THE TASK: Show, in full, each line of the data that contains "computer".

__________________________________________________

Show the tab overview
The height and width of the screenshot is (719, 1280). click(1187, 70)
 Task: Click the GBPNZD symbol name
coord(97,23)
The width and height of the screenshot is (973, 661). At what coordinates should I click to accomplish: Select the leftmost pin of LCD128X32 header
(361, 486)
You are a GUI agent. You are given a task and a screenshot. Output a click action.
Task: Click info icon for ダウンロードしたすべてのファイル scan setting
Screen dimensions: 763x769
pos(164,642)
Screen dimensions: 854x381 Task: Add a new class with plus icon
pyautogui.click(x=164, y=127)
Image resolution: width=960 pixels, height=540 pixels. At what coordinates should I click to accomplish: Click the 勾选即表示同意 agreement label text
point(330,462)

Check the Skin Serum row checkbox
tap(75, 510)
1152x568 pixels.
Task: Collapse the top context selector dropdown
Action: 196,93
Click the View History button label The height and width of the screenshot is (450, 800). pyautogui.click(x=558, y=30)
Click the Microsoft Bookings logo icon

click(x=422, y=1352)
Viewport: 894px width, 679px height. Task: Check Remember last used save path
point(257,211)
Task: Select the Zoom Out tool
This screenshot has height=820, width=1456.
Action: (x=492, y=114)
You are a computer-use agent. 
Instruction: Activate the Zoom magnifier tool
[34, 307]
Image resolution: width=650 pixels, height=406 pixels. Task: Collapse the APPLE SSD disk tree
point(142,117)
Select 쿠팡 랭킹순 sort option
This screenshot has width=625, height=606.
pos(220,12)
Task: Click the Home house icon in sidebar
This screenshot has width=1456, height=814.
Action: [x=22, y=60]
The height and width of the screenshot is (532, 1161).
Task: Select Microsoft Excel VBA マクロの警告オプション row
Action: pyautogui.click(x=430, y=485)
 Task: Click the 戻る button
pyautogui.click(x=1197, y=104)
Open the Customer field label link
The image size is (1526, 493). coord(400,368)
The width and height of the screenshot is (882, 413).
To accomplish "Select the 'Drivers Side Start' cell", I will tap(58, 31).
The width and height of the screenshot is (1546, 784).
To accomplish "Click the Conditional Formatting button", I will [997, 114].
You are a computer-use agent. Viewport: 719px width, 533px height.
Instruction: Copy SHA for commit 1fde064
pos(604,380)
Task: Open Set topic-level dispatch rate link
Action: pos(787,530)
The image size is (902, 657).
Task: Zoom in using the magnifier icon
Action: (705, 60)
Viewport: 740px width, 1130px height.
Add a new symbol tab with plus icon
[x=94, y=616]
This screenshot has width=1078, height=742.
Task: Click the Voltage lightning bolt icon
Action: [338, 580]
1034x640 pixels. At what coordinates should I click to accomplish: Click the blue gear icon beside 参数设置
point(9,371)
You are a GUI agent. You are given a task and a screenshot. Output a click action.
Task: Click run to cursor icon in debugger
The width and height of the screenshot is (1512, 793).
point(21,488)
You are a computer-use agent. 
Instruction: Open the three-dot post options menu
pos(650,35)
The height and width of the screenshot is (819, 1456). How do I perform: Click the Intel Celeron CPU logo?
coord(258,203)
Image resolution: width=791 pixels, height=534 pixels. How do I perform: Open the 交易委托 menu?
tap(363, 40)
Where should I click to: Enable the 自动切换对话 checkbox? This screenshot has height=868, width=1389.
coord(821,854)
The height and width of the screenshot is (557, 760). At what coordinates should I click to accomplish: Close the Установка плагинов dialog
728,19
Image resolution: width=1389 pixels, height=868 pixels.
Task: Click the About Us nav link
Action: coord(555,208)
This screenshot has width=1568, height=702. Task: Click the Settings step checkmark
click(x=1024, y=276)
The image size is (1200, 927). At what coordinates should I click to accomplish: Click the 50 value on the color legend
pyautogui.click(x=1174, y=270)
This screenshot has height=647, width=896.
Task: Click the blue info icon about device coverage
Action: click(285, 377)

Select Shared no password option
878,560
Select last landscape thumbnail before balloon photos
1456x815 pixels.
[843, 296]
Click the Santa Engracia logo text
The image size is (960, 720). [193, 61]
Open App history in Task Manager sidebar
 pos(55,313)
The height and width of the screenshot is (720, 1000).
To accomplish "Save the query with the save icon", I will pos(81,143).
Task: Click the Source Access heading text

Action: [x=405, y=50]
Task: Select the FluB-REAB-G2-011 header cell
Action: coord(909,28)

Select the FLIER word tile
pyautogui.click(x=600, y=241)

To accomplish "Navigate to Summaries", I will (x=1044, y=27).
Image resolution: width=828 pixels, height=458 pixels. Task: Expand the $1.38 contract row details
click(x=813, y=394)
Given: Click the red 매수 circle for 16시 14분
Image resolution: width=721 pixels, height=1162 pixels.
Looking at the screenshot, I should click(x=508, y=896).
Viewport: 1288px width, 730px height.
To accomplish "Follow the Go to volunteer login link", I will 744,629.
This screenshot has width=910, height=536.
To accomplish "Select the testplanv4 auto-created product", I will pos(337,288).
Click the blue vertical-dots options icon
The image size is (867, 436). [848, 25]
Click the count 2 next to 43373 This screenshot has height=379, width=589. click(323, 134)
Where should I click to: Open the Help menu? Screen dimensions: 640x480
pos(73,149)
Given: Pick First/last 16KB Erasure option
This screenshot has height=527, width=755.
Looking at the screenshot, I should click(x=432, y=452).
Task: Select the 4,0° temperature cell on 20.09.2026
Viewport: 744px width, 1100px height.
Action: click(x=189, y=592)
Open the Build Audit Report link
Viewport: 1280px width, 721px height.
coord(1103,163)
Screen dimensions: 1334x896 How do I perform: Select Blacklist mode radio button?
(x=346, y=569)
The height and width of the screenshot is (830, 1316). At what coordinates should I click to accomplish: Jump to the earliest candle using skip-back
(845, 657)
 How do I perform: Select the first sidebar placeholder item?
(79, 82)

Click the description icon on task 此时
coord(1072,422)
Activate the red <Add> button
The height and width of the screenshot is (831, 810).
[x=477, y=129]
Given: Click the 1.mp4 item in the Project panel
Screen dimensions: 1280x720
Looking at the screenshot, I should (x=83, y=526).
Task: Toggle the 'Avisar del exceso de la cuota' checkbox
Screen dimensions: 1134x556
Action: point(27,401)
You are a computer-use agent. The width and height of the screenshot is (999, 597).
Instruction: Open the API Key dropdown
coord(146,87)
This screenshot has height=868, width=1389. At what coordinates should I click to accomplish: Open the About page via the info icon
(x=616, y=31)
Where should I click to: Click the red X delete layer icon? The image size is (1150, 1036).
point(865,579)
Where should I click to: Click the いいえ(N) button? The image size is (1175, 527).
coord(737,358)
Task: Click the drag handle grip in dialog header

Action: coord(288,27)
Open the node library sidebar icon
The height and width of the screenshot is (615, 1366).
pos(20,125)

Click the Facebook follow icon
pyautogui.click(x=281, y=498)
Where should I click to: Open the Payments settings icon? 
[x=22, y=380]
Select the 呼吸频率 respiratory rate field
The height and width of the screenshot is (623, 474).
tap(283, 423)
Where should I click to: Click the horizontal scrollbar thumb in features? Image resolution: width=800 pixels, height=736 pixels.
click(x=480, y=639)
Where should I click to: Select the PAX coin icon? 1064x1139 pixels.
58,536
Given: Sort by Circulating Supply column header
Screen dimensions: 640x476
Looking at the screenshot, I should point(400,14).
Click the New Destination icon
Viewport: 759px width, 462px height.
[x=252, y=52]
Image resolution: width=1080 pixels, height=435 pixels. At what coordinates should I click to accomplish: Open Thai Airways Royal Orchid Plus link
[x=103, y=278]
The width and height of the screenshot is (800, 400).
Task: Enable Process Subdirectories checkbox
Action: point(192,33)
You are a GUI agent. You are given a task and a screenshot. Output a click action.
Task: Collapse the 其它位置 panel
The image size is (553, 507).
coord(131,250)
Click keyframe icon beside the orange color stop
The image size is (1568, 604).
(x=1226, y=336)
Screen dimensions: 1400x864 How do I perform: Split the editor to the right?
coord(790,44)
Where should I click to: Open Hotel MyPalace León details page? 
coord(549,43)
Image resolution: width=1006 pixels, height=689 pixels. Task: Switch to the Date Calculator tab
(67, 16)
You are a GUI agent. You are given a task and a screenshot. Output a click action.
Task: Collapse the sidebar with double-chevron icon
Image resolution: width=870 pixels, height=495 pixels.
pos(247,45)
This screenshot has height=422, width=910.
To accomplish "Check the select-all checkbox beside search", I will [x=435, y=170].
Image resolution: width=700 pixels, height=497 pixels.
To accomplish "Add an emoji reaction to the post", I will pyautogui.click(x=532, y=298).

__________________________________________________

ANSWER AREA:
You are a computer-use agent. 
You are a computer-use agent. Viewport: 719px width, 533px height.
You are a computer-use agent. 
You are a computer-use agent. The width and height of the screenshot is (999, 597).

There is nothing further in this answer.